Multithreading: Atomics and you!

The Partridge Family were neither partridges nor a family. Discuss.
Post Reply
User avatar
cyboryxmen
Posts: 190
Joined: November 14th, 2014, 2:03 am

Multithreading: Atomics and you!

Post by cyboryxmen » April 15th, 2018, 8:21 am

"Atomicity" refers to a series of changes that, when made in a particular order and then "observed", you will observe the changes happening in that exact same order. These changes as a whole is referred to as an "atomic operation". It seems like a really redundant term to make at first since that's already what happens naturally.

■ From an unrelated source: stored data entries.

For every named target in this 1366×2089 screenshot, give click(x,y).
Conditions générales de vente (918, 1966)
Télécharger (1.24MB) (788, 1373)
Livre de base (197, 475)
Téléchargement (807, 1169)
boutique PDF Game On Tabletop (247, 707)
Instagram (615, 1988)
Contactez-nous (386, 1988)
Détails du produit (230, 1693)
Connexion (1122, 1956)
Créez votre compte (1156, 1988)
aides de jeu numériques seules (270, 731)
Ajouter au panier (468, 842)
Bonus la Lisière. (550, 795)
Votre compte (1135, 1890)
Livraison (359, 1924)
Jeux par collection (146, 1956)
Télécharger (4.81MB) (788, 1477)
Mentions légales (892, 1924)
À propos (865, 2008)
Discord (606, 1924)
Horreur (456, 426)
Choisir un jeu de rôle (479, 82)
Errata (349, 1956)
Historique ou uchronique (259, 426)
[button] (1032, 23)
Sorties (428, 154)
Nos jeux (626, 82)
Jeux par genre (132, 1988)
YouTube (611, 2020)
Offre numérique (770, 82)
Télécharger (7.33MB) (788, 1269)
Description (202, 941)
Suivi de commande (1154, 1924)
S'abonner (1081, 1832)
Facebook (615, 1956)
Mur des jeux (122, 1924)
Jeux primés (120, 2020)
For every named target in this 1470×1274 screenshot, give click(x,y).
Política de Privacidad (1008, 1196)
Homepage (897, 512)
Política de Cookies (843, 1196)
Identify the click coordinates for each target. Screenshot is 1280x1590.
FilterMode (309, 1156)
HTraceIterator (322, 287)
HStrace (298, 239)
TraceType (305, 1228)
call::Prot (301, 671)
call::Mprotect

However, in the crazy new world of parallelism, what actually happens will not always be what you actually see. Take this example:

main.cpp

Code: Select all

static int x = 0;
Thread 1

Code: Select all

// If thread 2 changed x first.
if ( x == 15 )
{
	std::cout << "Thread 2 executed first!\n";
}
x = 24;
Thread 2

Code: Select all

// If thread 1 changed x first.
if ( x == 24 )
{
	std::cout << "Thread 1 executed first!\n";
}
x = 15;
It's completely possible for thread 1 to see that x is 15 while thread 2 sees that x is 24 at the same time resulting in the console outputting both of these messages. To the observer seeing these messages, it'll be almost as if x has both the value of 24 and the value of 15! There's a bunch of these examples available online; each more mind bending than the previous one. Rather than try to understand how this could happen, it's best to just accept this fact and try to find ways to work around it.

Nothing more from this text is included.